I also imagine it is in everyone's interest that they not disclose everything they are doing to detect these clicks.

Have you contacted them about getting credit?

AdWordsAdvisor

4:55 pm on Apr 20, 2004 (gmt 0)

WebmasterWorld Senior Member 10+ Year Member



I don't have to know exactly what google does to inhibit competitor clicking... Whether it is IP based or cookie based - but I'd like to know they do SOMETHING to protect against this.

DingoNY, as an AdWords employee I can assure you that your clicks and impressions are filtered for suspicious activity. Any clicks or impressions judged as invalid, by a variety of means, will be filtered - and do not appear in your account stats.

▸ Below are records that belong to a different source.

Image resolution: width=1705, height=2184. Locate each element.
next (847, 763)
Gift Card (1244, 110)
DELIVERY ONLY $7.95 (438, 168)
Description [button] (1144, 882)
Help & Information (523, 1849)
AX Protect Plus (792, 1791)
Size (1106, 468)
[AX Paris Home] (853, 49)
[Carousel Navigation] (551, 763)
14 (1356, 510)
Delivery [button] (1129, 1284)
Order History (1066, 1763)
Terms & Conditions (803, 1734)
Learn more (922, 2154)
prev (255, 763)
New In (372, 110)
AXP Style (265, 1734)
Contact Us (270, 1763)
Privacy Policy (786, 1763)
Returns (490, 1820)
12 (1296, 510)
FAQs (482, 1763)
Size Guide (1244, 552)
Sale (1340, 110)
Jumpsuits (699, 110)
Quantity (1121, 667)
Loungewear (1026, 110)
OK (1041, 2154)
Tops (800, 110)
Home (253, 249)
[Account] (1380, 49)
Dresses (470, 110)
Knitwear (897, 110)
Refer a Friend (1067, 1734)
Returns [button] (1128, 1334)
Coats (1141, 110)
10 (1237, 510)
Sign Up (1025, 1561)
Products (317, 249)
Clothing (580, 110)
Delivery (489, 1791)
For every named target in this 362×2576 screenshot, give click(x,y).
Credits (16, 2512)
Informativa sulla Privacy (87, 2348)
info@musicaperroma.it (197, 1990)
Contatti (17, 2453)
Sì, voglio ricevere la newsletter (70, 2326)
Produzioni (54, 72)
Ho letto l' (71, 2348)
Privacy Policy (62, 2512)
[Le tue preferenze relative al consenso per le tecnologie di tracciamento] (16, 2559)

Also, nyet is quite correct in post #11, on all points.

AWA

grandpa

5:02 pm on Apr 20, 2004 (gmt 0)

WebmasterWorld Senior Member 10+ Year Member Top Contributors Of The Month



I created a new campaign the other day, with very small daily budget. I got 38 clicks and not a single sale. The entire daily budget was used up. This happened over 2 days. Considering that my ads are 'supposed to be' driving people interested in what I'm offering, the conversion rate seems pretty low. I haven't checked my daily logs for that period yet, but it could be interesting to see where those clicks came from.

nyet

5:56 pm on Apr 20, 2004 (gmt 0)

10+ Year Member



We get 10 sales per 8000 clicks! (we make a very tidy profit) it all depends on what you are selling, your business model, and your profit margin.

there is NO rule of thumb.

You shoud *certainly* look at your logs and also look at google conversion/tracking data, you won't know much without looking at the data!

grandpa

7:30 pm on Apr 20, 2004 (gmt 0)

WebmasterWorld Senior Member 10+ Year Member Top Contributors Of The Month



you won't know much without looking at the data!

I don't know much after looking at the data... but that's slowly coming around too, along with everything else. I didn't mean to imply that I expect a sale from a limited campaign. I didn't even include any tracking data, so to be fair I should shut up now.

It seems odd however, that many of the multiple requests for my index page are clustered around that campaign.

**.**.***.179 16/Apr/2004:00:59:14
**.**.***.179 16/Apr/2004:01:02:25
**.**.***.179 16/Apr/2004:01:04:37
**.**.***.179 16/Apr/2004:01:13:02

4 clicks in 15 minutes using Google search, for a phrase that contained one of my keywords but was not relevant to my site. The only place those could have come from was AdWords. That same search phrase does not return my site in organic serps.

That's just one example.

d_stew

8:02 pm on Apr 20, 2004 (gmt 0)

10+ Year Member



grandpa -

I would take a serious look at your keywords. In fact, this is the first thing that I would be inclined to reevaluate.

If you're getting clicks, but those click are not turning into sales, then the people clicking your ads are probably expecting something other than what you're offering.

DingoNY

9:39 pm on Apr 20, 2004 (gmt 0)

10+ Year Member



Thanks AWA - good to know you guys are watching out for us.

I ended up with a ton of small sales yesterday based on that incredible volume. I didn't necessarily make a ton of profit - but I didn't lose money at least.